### EXERCISE DETAILS
Transcribe the records that follow in their entirety, omitting any pictures.

### RECORDS PROVIDED
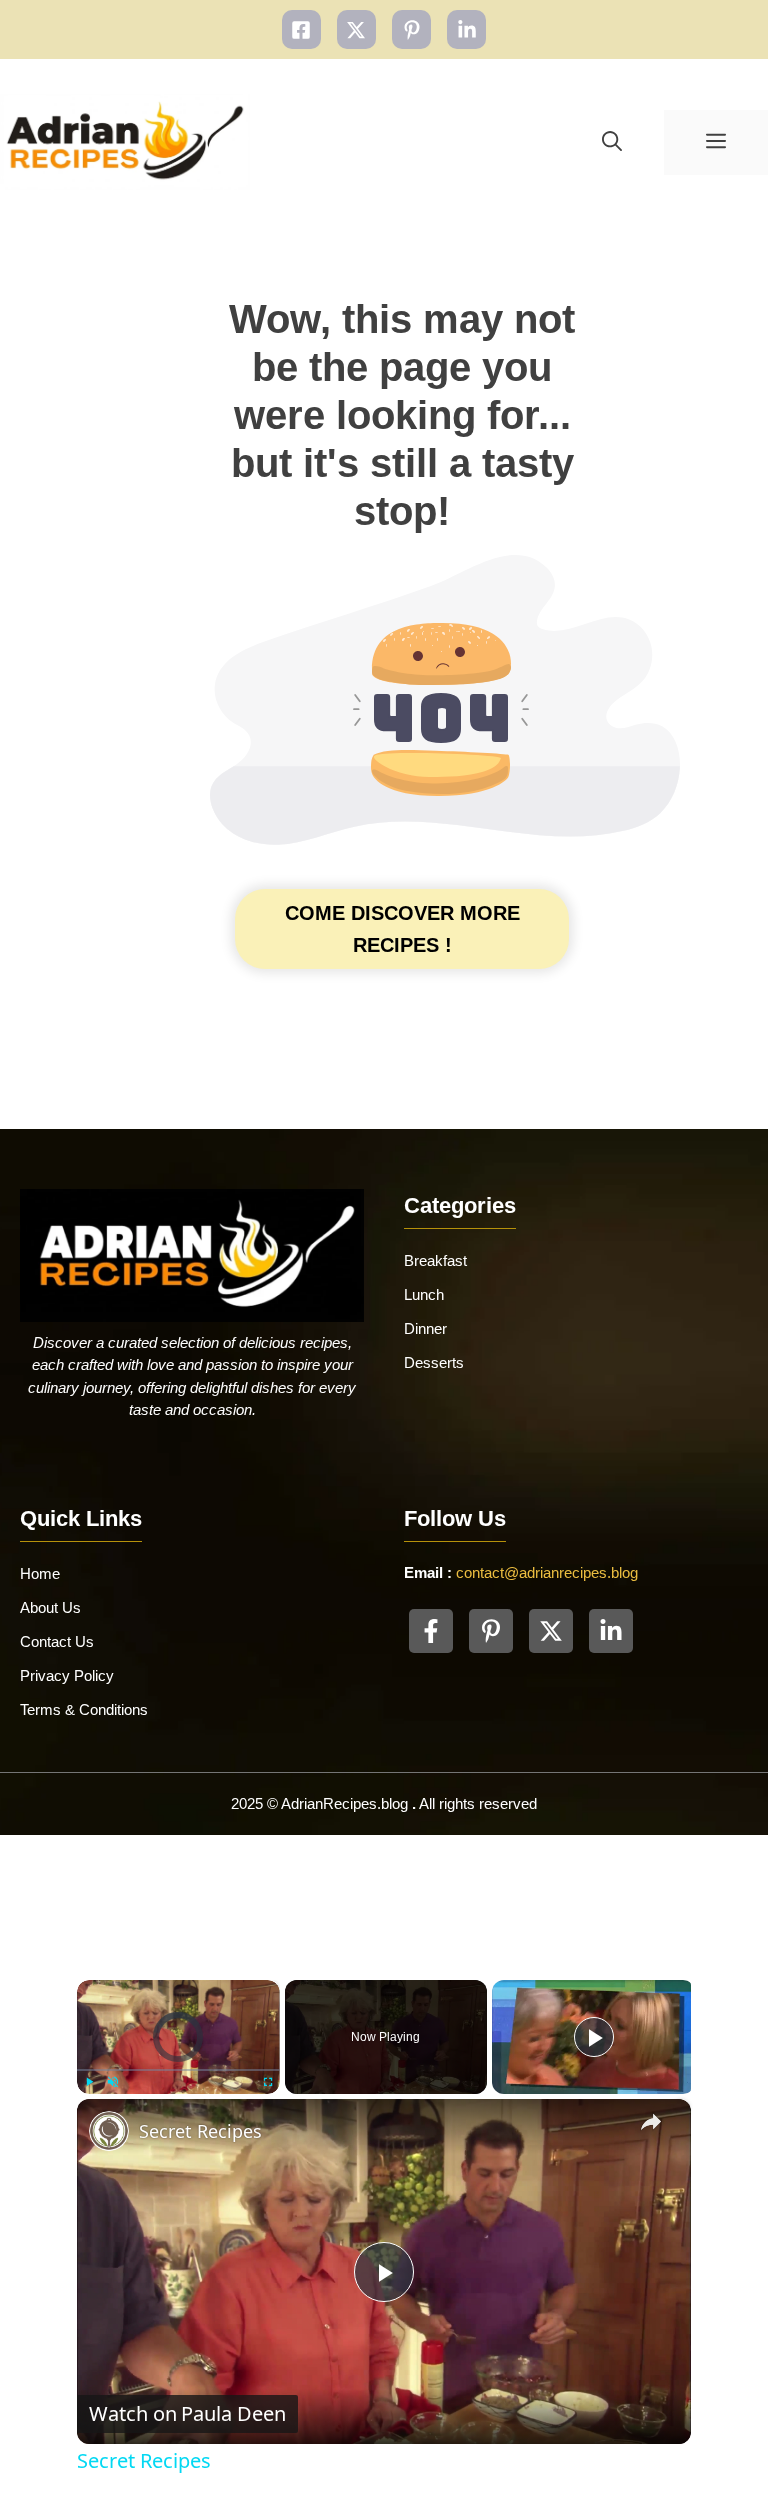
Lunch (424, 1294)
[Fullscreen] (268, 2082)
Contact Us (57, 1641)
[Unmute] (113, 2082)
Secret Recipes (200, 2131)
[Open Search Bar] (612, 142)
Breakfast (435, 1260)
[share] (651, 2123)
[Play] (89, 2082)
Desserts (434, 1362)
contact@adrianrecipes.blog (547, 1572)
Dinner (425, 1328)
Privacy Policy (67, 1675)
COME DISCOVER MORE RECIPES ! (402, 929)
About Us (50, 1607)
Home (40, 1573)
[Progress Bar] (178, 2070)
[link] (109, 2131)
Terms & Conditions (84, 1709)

### WORKED SOLUTION
Lunch (424, 1294)
[Fullscreen] (268, 2082)
Contact Us (57, 1641)
[Unmute] (113, 2082)
Secret Recipes (200, 2131)
[Open Search Bar] (612, 142)
Breakfast (435, 1260)
[share] (651, 2123)
[Play] (89, 2082)
Desserts (434, 1362)
contact@adrianrecipes.blog (547, 1572)
Dinner (425, 1328)
Privacy Policy (67, 1675)
COME DISCOVER MORE RECIPES ! (402, 929)
About Us (50, 1607)
Home (40, 1573)
[Progress Bar] (178, 2070)
[link] (109, 2131)
Terms & Conditions (84, 1709)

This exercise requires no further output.